“China consumes nearly as much coal as the rest of the world combined,” explains the U.S. Energy Information Administration. That makes Chinese demand a big issue for coal companies like Peabody Energy Corporation (NYSE:BTU), Alpha Natural Resources, Inc. (NYSE:ANR), and Yanzhou Coal Mining Co Ltd (ADR) (NYSE:YZC).
Between 2000 and 2011, coal consumption throughout the world minus China increased from 3.8 billion tonnes to 4.3 billion. Chinese demand, meanwhile, increased from 1.5 billion tonnes to 3.8 billion. According to the EIA, “a more than 200% increase in Chinese electric generation since 2000” is the main reason.
That said, China's construction boom has also been a huge driver of metallurgical coal demand. So-called met coal is used in the steel making process.
Low natural gas prices in the United States, however, resulted in declining demand for coal as U.S. electric utilities switched to the cheaper fuel alternative. And, China's economy cooling off led to declining demand for met coal. Increasing production levels in Asia have also hurt pricing. That has resulted in a buyer's market for coal around the globe and a sell-off in coal stocks.
Now for the Good News
That said, China isn't done building coal fired electric plants and India is starting to get in on the act, too. For example, Peabody Energy Corporation (NYSE:BTU) expects China to increase its coal imports by 200 to 250 billion tonnes between 2011 and 2016. India, meanwhile, is projected to increase imports by 100 to 150 billion tonnes. Those two countries account for nearly three-quarters of the growth Peabody is forecasting.
Much of that coal is going to feed new and existing power plants. However, both nations need so much power because of rapidly emerging middle classes. That will lead to infrastructure spending, which means increased demand for met coal, too.

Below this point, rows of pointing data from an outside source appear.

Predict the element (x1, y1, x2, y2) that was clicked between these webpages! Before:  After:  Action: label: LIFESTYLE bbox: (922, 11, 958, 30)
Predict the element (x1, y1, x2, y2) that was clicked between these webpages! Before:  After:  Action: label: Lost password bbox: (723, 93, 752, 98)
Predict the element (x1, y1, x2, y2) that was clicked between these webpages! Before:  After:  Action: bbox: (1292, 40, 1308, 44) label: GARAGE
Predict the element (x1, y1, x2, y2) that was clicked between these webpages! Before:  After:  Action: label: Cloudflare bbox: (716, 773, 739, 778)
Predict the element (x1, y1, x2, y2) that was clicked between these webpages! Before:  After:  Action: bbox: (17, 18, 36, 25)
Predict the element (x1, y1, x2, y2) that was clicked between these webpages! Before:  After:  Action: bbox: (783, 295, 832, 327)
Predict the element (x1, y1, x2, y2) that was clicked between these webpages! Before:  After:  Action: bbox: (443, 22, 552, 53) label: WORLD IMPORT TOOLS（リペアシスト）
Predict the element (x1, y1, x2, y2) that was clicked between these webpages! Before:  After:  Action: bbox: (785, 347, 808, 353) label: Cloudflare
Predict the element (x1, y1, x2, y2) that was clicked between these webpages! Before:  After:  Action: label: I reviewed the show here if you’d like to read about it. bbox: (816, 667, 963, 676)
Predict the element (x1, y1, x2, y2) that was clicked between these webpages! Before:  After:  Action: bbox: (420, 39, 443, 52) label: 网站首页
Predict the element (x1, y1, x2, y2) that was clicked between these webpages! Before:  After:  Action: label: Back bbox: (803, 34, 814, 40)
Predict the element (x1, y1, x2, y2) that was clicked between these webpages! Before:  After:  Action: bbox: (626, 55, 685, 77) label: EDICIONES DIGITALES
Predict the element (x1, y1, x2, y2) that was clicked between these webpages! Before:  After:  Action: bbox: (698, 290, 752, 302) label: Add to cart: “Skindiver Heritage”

Peabody Energy Corporation (NYSE:BTU) is the most diversified coal option. The company has large coal operations in the US and in Australia. Its U.S. operations have been a focus as coal competes with low-priced natural gas. However, the jewel in the rough is Australia. This operation positions the company to easily export coal to Asia.
In fact, the country was the second largest coal exporting country behind Indonesia in 2011. So, as China and India increase consumption, Peabody will be right there to go along for the ride. That said, revenues have been lower on a year-over-year basis in each of the last four quarters. Earnings were weak, as well. One-time charges to adjust production were the big factor in the fourth quarter's notable red ink.
Despite current weakness, investors looking for a turnaround play should strongly consider this coal miner because of its direct exposure to Asia.
Alpha Natural Resources, Inc. (NYSE:ANR)'s mines are all located in the U.S. It has operations in both thermal and met coal. It is, however, the number three met coal producer in the world based on volume. One of the primary markets for U.S. met coal is Asia.